── Data shown

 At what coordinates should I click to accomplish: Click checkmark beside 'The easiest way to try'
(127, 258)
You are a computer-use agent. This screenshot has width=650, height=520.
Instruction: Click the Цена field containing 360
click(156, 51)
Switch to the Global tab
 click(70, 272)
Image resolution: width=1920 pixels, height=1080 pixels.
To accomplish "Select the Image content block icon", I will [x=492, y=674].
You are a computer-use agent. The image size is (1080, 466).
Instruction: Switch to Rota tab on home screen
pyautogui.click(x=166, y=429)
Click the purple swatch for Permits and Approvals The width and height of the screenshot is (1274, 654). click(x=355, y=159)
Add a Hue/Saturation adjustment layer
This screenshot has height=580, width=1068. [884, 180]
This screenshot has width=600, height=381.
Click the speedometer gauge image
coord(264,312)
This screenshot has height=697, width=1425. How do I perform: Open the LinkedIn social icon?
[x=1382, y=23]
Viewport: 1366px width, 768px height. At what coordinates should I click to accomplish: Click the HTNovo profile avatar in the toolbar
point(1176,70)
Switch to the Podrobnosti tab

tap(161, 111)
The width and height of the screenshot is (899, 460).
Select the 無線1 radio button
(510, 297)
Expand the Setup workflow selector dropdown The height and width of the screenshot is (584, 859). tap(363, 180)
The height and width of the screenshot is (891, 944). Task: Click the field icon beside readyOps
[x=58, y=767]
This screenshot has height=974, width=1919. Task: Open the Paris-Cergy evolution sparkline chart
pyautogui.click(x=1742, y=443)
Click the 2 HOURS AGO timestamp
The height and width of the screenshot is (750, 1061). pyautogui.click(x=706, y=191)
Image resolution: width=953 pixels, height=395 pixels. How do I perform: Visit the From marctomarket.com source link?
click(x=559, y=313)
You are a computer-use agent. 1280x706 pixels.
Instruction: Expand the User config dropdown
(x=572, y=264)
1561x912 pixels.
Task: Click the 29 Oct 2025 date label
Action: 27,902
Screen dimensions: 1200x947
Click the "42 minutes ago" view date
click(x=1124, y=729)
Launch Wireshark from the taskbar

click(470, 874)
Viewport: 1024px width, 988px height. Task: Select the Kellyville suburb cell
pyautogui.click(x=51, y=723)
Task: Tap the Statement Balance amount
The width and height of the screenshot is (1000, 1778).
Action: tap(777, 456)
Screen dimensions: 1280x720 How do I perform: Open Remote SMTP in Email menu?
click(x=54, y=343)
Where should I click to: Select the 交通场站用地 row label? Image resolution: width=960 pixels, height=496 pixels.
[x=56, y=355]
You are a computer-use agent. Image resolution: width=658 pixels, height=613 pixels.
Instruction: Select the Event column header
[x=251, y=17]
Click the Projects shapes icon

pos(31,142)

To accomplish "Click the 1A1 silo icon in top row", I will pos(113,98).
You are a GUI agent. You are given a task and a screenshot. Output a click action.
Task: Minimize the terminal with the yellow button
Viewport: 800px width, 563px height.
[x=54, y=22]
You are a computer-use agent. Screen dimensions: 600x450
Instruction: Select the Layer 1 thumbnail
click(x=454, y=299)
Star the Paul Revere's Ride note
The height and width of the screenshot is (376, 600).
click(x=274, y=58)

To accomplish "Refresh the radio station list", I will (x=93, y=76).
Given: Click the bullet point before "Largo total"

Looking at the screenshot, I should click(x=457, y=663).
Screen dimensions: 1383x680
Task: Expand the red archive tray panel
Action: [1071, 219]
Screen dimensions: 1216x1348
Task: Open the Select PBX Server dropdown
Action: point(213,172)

────

--- Work to complete ---
Your answer should be the lines of the records that hold the string "agent".

--- Result ---
You are a computer-use agent. This screenshot has width=650, height=520.
You are a computer-use agent. The image size is (1080, 466).
You are a computer-use agent. 1280x706 pixels.
You are a computer-use agent. Image resolution: width=658 pixels, height=613 pixels.
You are a GUI agent. You are given a task and a screenshot. Output a click action.
You are a computer-use agent. Screen dimensions: 600x450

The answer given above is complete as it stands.